# Full livery in Cheshire - Crewe, Knutsford, Kellsal



## donnerprinz (10 June 2015)

Hi, 

I was wondering if people could let me know of full livery within the areas of Crewe, Kellsal and Knutsford.

I need all year turnout, safe fencing with good grazing, individual or in pairs.
60x20 outdoor, indoor a big bonus.

Big stables as my horse is 17.1h, would prefer straw but shavings ok too.

Could someone let me know the current prices for somerford park, I think there are 4 different people offering full livery?
Does anyone know of a place that's in Knutsford called Pinfold stables?

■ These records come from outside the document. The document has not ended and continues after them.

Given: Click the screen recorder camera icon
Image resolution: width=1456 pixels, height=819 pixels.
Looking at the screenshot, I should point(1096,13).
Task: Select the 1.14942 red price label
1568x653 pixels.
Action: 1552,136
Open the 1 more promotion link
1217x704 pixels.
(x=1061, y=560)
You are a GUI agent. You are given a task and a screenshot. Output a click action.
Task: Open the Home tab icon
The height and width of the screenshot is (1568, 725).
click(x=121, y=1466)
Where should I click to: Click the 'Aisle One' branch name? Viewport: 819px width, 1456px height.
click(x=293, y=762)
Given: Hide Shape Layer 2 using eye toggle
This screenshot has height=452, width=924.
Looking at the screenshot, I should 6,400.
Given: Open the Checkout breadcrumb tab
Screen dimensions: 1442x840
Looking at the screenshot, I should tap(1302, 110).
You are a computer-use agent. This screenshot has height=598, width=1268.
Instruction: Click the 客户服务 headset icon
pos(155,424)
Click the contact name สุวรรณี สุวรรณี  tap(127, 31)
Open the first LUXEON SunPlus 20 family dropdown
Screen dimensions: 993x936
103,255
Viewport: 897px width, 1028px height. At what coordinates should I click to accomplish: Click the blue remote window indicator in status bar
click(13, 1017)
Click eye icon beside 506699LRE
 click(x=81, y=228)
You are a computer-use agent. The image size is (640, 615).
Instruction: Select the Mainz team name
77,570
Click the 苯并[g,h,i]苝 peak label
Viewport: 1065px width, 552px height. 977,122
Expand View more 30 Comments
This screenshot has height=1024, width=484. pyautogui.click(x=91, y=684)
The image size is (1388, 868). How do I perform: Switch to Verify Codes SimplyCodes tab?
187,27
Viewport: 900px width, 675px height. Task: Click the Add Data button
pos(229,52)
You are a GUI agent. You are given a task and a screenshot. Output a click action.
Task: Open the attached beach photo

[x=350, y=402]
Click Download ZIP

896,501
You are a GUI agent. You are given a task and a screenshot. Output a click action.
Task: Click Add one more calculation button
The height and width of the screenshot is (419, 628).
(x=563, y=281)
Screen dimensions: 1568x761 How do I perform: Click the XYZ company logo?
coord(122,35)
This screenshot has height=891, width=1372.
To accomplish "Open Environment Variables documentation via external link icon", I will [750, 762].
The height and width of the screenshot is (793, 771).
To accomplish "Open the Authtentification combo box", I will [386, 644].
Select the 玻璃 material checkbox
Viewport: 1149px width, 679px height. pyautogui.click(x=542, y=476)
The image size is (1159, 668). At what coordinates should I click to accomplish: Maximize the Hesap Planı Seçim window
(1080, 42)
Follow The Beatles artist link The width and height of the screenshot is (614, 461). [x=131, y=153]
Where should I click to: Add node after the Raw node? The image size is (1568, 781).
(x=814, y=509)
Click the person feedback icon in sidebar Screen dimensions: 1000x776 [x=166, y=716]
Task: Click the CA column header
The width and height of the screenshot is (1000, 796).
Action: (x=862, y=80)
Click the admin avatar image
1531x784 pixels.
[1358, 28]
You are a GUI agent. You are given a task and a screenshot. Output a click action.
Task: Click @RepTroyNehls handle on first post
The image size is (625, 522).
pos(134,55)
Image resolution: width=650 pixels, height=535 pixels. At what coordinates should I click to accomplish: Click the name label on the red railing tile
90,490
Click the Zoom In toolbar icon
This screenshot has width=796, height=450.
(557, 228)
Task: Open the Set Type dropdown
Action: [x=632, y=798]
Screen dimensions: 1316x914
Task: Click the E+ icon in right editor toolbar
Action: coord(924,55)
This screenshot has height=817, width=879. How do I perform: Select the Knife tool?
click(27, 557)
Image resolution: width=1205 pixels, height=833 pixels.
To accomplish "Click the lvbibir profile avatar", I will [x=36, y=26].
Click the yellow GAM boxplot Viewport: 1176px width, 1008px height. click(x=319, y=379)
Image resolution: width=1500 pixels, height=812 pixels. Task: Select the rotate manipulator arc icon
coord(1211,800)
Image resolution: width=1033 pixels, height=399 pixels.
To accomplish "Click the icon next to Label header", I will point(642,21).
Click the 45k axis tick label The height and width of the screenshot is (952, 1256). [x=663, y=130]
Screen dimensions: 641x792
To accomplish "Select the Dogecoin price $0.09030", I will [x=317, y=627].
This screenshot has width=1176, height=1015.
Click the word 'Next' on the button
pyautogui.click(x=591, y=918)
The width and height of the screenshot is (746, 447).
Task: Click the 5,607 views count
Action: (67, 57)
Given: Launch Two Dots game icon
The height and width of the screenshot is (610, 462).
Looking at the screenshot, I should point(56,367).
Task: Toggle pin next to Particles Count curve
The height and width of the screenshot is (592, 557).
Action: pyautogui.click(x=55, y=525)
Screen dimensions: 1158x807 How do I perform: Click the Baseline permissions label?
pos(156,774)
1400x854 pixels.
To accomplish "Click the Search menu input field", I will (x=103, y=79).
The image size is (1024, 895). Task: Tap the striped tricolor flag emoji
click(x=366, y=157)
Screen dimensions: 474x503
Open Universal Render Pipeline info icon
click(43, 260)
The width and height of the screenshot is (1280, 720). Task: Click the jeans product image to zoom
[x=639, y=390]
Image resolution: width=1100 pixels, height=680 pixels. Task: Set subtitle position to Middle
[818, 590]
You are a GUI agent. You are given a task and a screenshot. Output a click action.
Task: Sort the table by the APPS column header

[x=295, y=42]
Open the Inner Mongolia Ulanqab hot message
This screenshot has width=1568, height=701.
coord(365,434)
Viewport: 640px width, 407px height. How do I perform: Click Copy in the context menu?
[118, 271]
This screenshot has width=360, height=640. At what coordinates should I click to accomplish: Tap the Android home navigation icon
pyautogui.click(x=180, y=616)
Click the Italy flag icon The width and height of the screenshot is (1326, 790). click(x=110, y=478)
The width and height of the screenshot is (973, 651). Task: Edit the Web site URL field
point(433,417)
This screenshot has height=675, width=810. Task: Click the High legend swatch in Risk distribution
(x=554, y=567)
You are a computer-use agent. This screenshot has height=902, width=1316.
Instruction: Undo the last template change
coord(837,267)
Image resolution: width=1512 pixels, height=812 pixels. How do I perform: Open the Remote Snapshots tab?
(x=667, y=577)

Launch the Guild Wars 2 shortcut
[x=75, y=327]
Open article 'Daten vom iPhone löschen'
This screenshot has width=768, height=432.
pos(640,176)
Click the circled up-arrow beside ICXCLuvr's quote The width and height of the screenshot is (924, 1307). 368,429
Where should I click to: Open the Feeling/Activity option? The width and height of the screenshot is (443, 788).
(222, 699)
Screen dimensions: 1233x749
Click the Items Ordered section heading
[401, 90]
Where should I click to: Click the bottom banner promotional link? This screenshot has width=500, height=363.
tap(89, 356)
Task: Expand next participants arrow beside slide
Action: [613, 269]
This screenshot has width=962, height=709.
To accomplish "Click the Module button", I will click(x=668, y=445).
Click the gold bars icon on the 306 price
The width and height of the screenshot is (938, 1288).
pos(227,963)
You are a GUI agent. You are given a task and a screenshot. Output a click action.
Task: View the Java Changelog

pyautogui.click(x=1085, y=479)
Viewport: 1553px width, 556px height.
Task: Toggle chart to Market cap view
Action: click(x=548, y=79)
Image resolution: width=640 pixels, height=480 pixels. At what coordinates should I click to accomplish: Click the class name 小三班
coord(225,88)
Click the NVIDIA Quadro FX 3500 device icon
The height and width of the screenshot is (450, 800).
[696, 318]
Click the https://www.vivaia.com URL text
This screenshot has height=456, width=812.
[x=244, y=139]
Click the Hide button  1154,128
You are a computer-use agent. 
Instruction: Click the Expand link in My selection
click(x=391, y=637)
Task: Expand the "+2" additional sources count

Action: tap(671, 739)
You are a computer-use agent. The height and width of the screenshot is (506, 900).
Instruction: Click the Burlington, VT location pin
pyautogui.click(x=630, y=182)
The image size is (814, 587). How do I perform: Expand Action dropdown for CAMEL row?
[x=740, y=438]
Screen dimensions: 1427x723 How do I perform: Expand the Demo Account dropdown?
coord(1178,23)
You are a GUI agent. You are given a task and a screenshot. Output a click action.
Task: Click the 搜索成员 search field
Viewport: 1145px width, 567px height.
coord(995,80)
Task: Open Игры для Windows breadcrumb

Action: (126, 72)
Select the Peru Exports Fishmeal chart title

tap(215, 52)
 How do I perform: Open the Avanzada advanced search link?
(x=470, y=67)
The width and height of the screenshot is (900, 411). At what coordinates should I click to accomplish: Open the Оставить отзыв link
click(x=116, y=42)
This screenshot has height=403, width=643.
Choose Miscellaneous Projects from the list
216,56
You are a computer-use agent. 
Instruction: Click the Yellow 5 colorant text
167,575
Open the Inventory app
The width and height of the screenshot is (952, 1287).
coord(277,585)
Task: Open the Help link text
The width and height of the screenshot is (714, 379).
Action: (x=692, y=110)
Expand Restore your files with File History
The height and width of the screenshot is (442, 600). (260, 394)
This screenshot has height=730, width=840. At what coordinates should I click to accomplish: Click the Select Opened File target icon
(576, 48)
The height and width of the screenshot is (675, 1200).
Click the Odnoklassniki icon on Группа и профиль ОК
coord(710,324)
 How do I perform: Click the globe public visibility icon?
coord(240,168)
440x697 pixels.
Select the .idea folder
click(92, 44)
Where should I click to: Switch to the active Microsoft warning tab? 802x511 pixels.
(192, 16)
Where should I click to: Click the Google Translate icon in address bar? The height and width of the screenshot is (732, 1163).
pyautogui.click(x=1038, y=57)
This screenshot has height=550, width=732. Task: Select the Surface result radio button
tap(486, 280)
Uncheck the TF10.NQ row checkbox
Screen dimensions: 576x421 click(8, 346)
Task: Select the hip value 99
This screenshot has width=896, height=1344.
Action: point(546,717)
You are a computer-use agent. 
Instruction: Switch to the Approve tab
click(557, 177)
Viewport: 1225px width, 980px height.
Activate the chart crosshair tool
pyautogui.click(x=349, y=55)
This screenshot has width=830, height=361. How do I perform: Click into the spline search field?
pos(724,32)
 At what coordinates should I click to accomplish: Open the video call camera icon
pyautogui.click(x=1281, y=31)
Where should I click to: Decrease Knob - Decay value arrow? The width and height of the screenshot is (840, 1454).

Any other suggestions with prices and facilities greatly appreciated &#128522;


----------



## abbijay (10 June 2015)

I have a big horse too, I'm in your area and it very much depends on your definition of a big stable. 
If you consider a proper 12x12 big then you have tons of options, if you want bigger then you are going to be extremely limited in your options (as i am - he's 18.1hh and pure clydesdale so 12x12 just doesn't cut it). 
Based on the places you've mentioned I'm assuming a decent level of facilities is imperative. 
At Somerford you have the main yard (Carol's which is £125pw), Andrew Heffernan, Ben Hobday and someone else whose name escapes me. I'm sure someone who knows more about high level competition will help you with that. But I'm not aware of any oversized boxes on there. 
I'm at Smallwood livery and there are a couple of oversized boxes but both are full at the moment. 
There Springbank Farm in Bradwall, SAndbach that again only has 12x12s but daily turnout, indoor and outdoor, etc. 
There is Solaria Farm in Brereton that has oversized boxes and daily turnout. 
Crossmere Farm in Brereton, just up the road from Somerford is another option. 
Check on Cheshire Horse website and their forum as there is often stuff listed. 
If you find any others close to Sandbach with big stables I would be very keen to know about them!


----------



## smja (10 June 2015)

You're best off ringing Somerford for current prices and spaces - I think Cathy Taylor offers livery there, Tyler Cassells based there too but no idea if he does livery.
Pinfold is Alex Hua Tian's yard, but haven't heard any more about it (other than it looks lovely!).
Arley Moss has some oversized stables, massive indoor school too. 
Kelsall Hill offers livery, Folly Farm also nearby, there's few more places over towards Delamere as well.


----------



## MileAMinute (10 June 2015)

Kelsall Hill has a good rep for livery, plus the obvious range of facilities.


----------



## donnerprinz (10 June 2015)

Hi, thanks everyone. I currently live in Scotland but hoping to move back down in the next few months to a year, so starting to look.
I used to live on the Wirral but now we want to make base somewhere around Middlewich, Knutsford...would possible need to travel to Warrington-Birchwood area so don't want to do more than 30 mins travelling to work.
I was hoping Pinfold was taken on as a livery when it went up for rent just before I left cheshire but obviously gone private for Alex to use as a base.
Somerford could still be a contender
aabijay you have given me another good one and quite possibly would take him there &#55357;&#56842;
Folly Farm ménage is very deep, well at least before I left so that would be a no go for me.


----------



## abb123 (10 June 2015)

There is also www.daresburyequestriancentre.co.uk which might be worth a look. No idea what it is like but the photos look good and it is well located!


----------



## EnduroRider (10 June 2015)

I'm currently at Daresbury Equestrian and cannot recommend it enough, love the place, the horses are really chilled and their care is top notch.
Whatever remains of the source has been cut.